TASK TO COMPLETE: Reproduce the following records line for line, word for word.

SUPPLIED DATA:
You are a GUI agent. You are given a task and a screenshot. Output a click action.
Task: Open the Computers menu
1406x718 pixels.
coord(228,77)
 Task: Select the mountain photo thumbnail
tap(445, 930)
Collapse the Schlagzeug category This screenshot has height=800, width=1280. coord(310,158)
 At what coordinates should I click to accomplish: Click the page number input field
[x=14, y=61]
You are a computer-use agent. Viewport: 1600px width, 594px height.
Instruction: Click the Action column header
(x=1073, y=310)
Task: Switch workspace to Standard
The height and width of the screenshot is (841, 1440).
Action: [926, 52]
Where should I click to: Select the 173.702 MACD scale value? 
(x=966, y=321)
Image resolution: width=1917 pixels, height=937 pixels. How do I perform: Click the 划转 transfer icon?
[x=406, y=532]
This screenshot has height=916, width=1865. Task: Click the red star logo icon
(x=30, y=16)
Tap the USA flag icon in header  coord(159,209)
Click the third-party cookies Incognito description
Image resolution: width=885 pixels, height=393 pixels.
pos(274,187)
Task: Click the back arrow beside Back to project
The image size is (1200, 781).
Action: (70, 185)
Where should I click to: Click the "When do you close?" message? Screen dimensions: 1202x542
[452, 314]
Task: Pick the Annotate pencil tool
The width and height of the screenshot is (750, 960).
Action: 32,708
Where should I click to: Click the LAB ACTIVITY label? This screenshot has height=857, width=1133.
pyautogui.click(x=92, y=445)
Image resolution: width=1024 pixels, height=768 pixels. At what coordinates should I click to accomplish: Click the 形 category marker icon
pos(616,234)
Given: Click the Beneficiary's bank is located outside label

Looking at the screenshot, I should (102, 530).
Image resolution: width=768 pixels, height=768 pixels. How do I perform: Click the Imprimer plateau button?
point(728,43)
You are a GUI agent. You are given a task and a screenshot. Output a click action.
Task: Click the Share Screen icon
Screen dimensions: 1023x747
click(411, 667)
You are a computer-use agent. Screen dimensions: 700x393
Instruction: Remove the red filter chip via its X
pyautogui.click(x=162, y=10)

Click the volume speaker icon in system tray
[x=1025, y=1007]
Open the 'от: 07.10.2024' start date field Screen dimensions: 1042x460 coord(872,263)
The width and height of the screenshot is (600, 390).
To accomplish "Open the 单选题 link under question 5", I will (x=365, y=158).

RIGHT ANSWER:
You are a GUI agent. You are given a task and a screenshot. Output a click action.
Task: Open the Computers menu
1406x718 pixels.
coord(228,77)
 Task: Select the mountain photo thumbnail
tap(445, 930)
Collapse the Schlagzeug category This screenshot has height=800, width=1280. coord(310,158)
 At what coordinates should I click to accomplish: Click the page number input field
[x=14, y=61]
You are a computer-use agent. Viewport: 1600px width, 594px height.
Instruction: Click the Action column header
(x=1073, y=310)
Task: Switch workspace to Standard
The height and width of the screenshot is (841, 1440).
Action: [926, 52]
Where should I click to: Select the 173.702 MACD scale value? 
(x=966, y=321)
Image resolution: width=1917 pixels, height=937 pixels. How do I perform: Click the 划转 transfer icon?
[x=406, y=532]
This screenshot has height=916, width=1865. Task: Click the red star logo icon
(x=30, y=16)
Tap the USA flag icon in header  coord(159,209)
Click the third-party cookies Incognito description
Image resolution: width=885 pixels, height=393 pixels.
pos(274,187)
Task: Click the back arrow beside Back to project
The image size is (1200, 781).
Action: (70, 185)
Where should I click to: Click the "When do you close?" message? Screen dimensions: 1202x542
[452, 314]
Task: Pick the Annotate pencil tool
The width and height of the screenshot is (750, 960).
Action: 32,708
Where should I click to: Click the LAB ACTIVITY label? This screenshot has height=857, width=1133.
pyautogui.click(x=92, y=445)
Image resolution: width=1024 pixels, height=768 pixels. At what coordinates should I click to accomplish: Click the 形 category marker icon
pos(616,234)
Given: Click the Beneficiary's bank is located outside label

Looking at the screenshot, I should (102, 530).
Image resolution: width=768 pixels, height=768 pixels. How do I perform: Click the Imprimer plateau button?
point(728,43)
You are a GUI agent. You are given a task and a screenshot. Output a click action.
Task: Click the Share Screen icon
Screen dimensions: 1023x747
click(411, 667)
You are a computer-use agent. Screen dimensions: 700x393
Instruction: Remove the red filter chip via its X
pyautogui.click(x=162, y=10)

Click the volume speaker icon in system tray
[x=1025, y=1007]
Open the 'от: 07.10.2024' start date field Screen dimensions: 1042x460 coord(872,263)
The width and height of the screenshot is (600, 390).
To accomplish "Open the 单选题 link under question 5", I will (x=365, y=158).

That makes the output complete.